**Record extracts**.

------------------------------------------------------------------------

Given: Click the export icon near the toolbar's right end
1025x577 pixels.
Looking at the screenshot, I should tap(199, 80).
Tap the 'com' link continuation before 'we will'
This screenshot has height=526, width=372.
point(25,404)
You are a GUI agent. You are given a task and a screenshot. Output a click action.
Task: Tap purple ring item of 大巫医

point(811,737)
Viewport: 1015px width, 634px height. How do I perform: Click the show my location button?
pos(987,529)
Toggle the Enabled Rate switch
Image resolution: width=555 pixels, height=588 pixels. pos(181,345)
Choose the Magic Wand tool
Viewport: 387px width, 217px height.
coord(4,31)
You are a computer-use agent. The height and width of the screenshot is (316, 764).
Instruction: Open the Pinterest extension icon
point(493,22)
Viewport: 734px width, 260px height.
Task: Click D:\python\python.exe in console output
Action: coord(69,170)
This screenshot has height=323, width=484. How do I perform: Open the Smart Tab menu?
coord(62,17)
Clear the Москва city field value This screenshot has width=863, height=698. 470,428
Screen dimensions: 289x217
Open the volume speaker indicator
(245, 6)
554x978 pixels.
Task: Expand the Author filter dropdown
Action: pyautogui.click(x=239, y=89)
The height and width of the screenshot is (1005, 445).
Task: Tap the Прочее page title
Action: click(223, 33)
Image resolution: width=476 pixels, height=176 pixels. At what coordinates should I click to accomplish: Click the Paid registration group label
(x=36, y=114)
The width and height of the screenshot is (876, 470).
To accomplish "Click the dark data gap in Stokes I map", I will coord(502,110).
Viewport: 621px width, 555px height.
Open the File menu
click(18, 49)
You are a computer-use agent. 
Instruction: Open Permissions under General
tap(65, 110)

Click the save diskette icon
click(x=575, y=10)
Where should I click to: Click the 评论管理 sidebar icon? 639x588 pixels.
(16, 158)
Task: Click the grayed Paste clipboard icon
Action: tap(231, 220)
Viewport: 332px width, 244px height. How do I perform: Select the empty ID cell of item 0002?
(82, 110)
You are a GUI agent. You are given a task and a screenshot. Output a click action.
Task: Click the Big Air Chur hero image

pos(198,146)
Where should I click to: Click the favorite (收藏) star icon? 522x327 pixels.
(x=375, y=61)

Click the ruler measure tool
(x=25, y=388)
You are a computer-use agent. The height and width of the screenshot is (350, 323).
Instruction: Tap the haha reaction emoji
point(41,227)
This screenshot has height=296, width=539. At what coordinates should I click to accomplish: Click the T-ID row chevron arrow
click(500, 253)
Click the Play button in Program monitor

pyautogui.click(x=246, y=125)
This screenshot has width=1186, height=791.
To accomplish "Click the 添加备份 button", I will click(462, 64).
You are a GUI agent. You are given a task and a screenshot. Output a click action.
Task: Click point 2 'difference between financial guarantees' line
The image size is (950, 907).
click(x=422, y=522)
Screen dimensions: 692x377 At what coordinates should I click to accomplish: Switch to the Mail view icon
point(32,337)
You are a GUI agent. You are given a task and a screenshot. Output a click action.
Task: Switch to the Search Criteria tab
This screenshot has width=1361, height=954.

------------------------------------------------------------------------

Each record is to be repeated word for word, with none skipped.

Given: Click the export icon near the toolbar's right end
1025x577 pixels.
Looking at the screenshot, I should tap(199, 80).
Tap the 'com' link continuation before 'we will'
This screenshot has height=526, width=372.
point(25,404)
You are a GUI agent. You are given a task and a screenshot. Output a click action.
Task: Tap purple ring item of 大巫医

point(811,737)
Viewport: 1015px width, 634px height. How do I perform: Click the show my location button?
pos(987,529)
Toggle the Enabled Rate switch
Image resolution: width=555 pixels, height=588 pixels. pos(181,345)
Choose the Magic Wand tool
Viewport: 387px width, 217px height.
coord(4,31)
You are a computer-use agent. The height and width of the screenshot is (316, 764).
Instruction: Open the Pinterest extension icon
point(493,22)
Viewport: 734px width, 260px height.
Task: Click D:\python\python.exe in console output
Action: coord(69,170)
This screenshot has height=323, width=484. How do I perform: Open the Smart Tab menu?
coord(62,17)
Clear the Москва city field value This screenshot has width=863, height=698. 470,428
Screen dimensions: 289x217
Open the volume speaker indicator
(245, 6)
554x978 pixels.
Task: Expand the Author filter dropdown
Action: pyautogui.click(x=239, y=89)
The height and width of the screenshot is (1005, 445).
Task: Tap the Прочее page title
Action: click(223, 33)
Image resolution: width=476 pixels, height=176 pixels. At what coordinates should I click to accomplish: Click the Paid registration group label
(x=36, y=114)
The width and height of the screenshot is (876, 470).
To accomplish "Click the dark data gap in Stokes I map", I will coord(502,110).
Viewport: 621px width, 555px height.
Open the File menu
click(18, 49)
You are a computer-use agent. 
Instruction: Open Permissions under General
tap(65, 110)

Click the save diskette icon
click(x=575, y=10)
Where should I click to: Click the 评论管理 sidebar icon? 639x588 pixels.
(16, 158)
Task: Click the grayed Paste clipboard icon
Action: tap(231, 220)
Viewport: 332px width, 244px height. How do I perform: Select the empty ID cell of item 0002?
(82, 110)
You are a GUI agent. You are given a task and a screenshot. Output a click action.
Task: Click the Big Air Chur hero image

pos(198,146)
Where should I click to: Click the favorite (收藏) star icon? 522x327 pixels.
(x=375, y=61)

Click the ruler measure tool
(x=25, y=388)
You are a computer-use agent. The height and width of the screenshot is (350, 323).
Instruction: Tap the haha reaction emoji
point(41,227)
This screenshot has height=296, width=539. At what coordinates should I click to accomplish: Click the T-ID row chevron arrow
click(500, 253)
Click the Play button in Program monitor

pyautogui.click(x=246, y=125)
This screenshot has width=1186, height=791.
To accomplish "Click the 添加备份 button", I will click(462, 64).
You are a GUI agent. You are given a task and a screenshot. Output a click action.
Task: Click point 2 'difference between financial guarantees' line
The image size is (950, 907).
click(x=422, y=522)
Screen dimensions: 692x377 At what coordinates should I click to accomplish: Switch to the Mail view icon
point(32,337)
You are a GUI agent. You are given a task and a screenshot. Output a click action.
Task: Switch to the Search Criteria tab
This screenshot has width=1361, height=954.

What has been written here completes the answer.